Skip to content

Conversation

Tmonster
Copy link
Contributor

Addresses https://github.com/duckdblabs/duckdb-internal/issues/4110

Sampling has bad memory management right now, which is causing larger ingestions to fail. In the interest of releasing early next week, it's probably best that it is removed and later added when memory issues are resolved

@duckdb-draftbot duckdb-draftbot marked this pull request as draft January 31, 2025 08:16
@Tmonster Tmonster marked this pull request as ready for review January 31, 2025 08:16
@gregorywaynepower
Copy link

Does this mean that y'all are removing sampling altogether?

@Mytherin
Copy link
Collaborator

Mytherin commented Feb 1, 2025

Does this mean that y'all are removing sampling altogether?
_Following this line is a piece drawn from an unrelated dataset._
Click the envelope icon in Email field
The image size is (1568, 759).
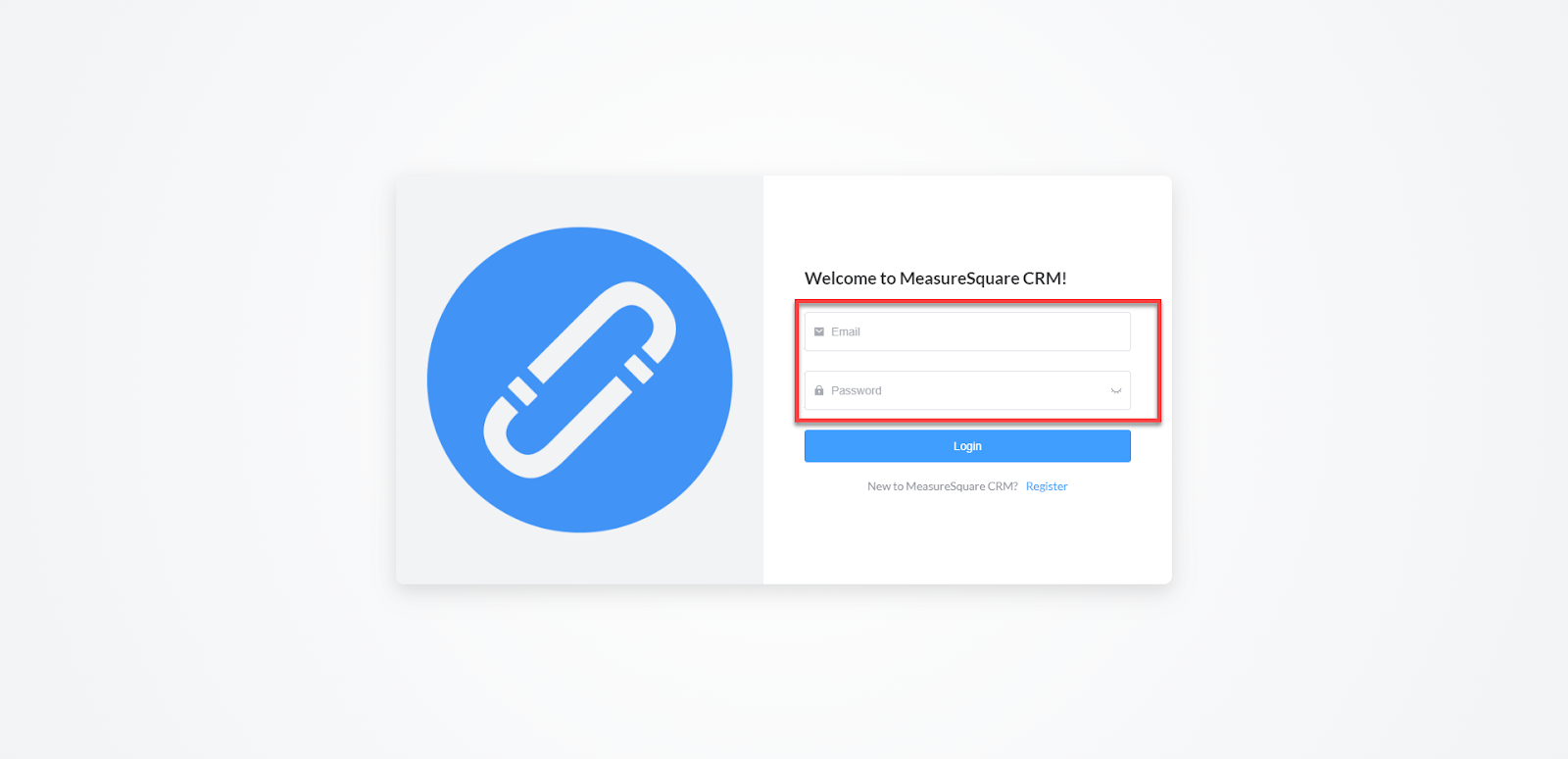pyautogui.click(x=819, y=331)
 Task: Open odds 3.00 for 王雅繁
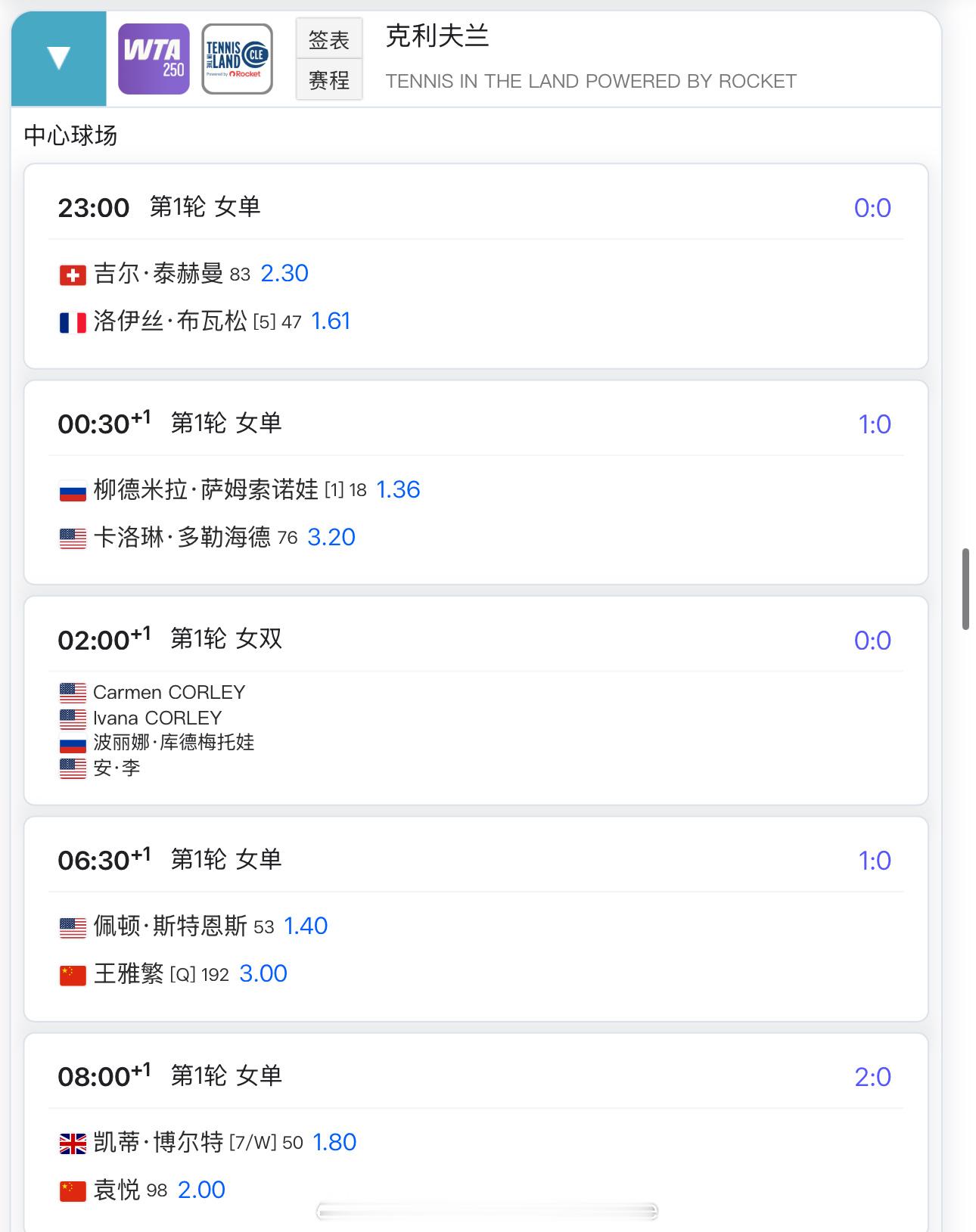pos(263,973)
No, this is unrelated to the sample clause - this is about gathering samples as part of the table statistics to guide optimization. While the gathering part was implemented in this version the optimizer is not using it yet so this should not have any user-facing effect.

@Mytherin Mytherin merged commit 2451285 into duckdb:v1.2-histrionicus Feb 1, 2025
50 checks passed
Mytherin added a commit that referenced this pull request Feb 4, 2025
Following up on #16010 I was
wondering if too much memory was used during regular sampling as well.
Turns out there is and it is because we over sample.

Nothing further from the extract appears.